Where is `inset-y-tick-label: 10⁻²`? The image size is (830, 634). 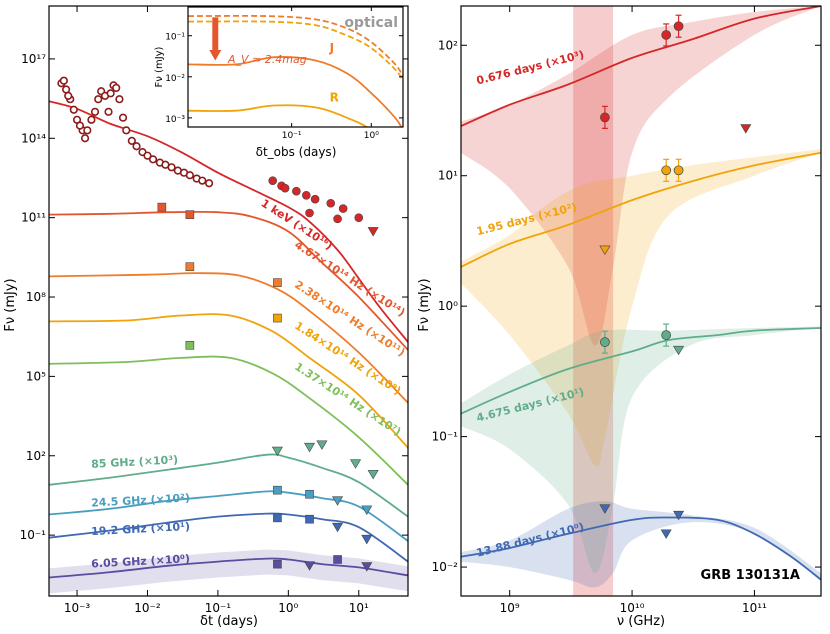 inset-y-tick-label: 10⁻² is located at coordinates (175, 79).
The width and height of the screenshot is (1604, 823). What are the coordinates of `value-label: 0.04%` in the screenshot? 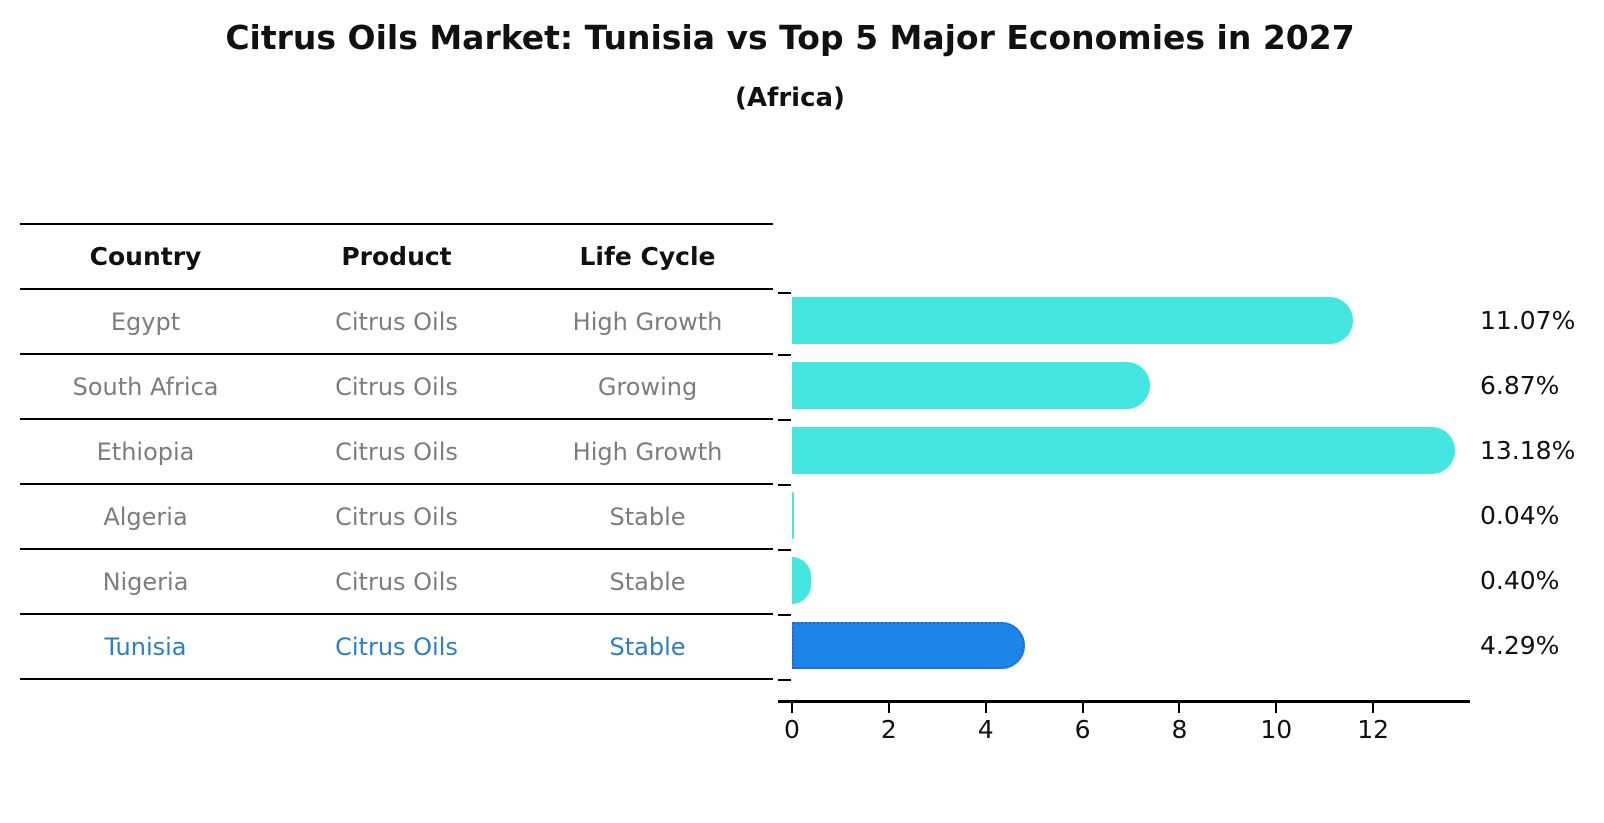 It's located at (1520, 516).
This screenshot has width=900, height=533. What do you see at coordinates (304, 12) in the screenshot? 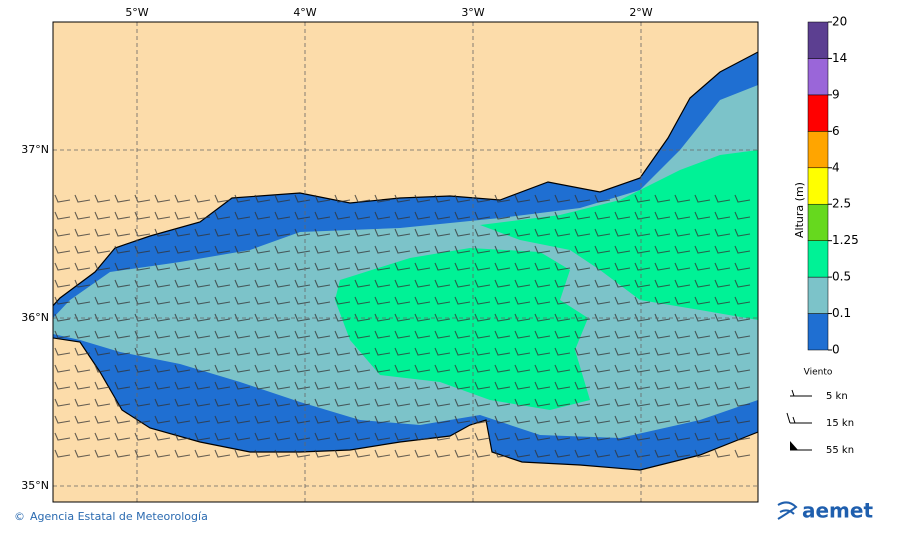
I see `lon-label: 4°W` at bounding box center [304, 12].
___
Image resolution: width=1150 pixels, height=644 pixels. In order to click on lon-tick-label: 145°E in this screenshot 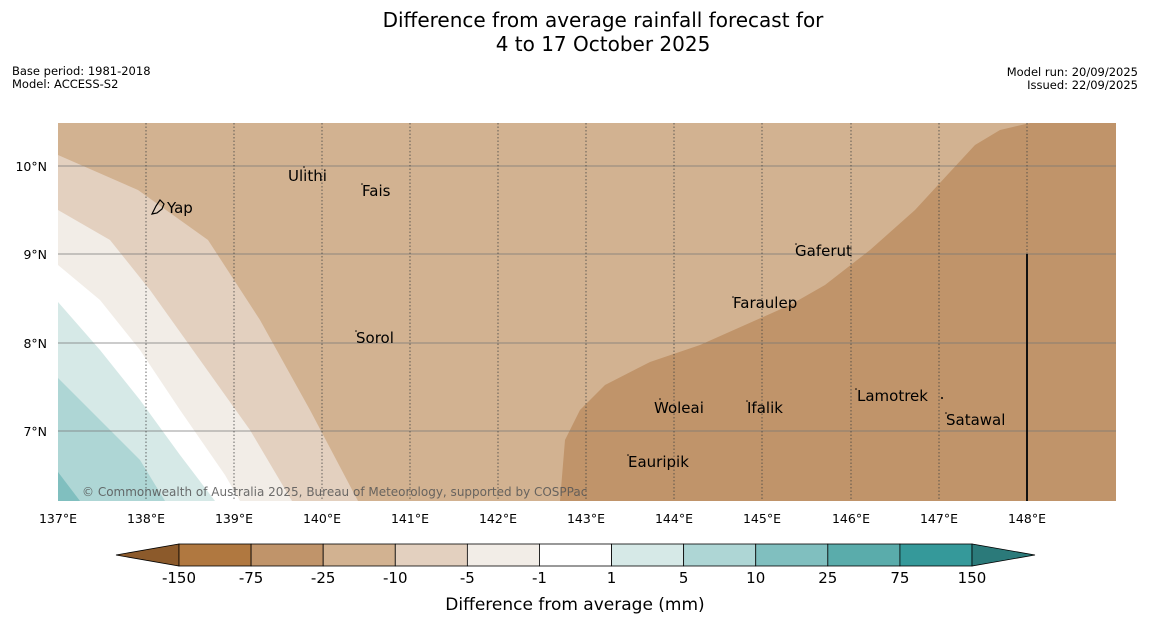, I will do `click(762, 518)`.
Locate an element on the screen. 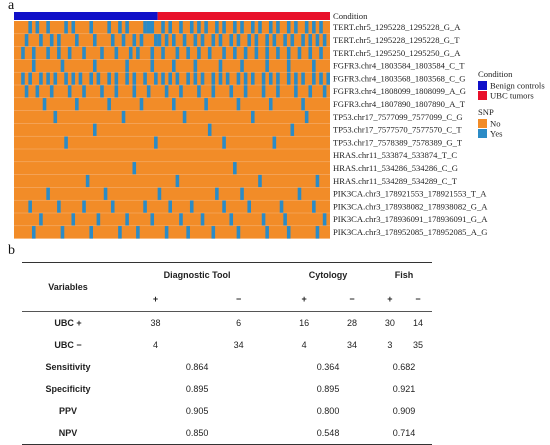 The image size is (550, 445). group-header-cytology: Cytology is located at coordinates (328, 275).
___
Assignment: Copy the listing again word for word, from the line with "This screenshot has" to the line with "center [304, 12].", both of those lines included. Leave the pictures out.

Answer area:
This screenshot has width=900, height=533. What do you see at coordinates (304, 12) in the screenshot? 
I see `lon-label: 4°W` at bounding box center [304, 12].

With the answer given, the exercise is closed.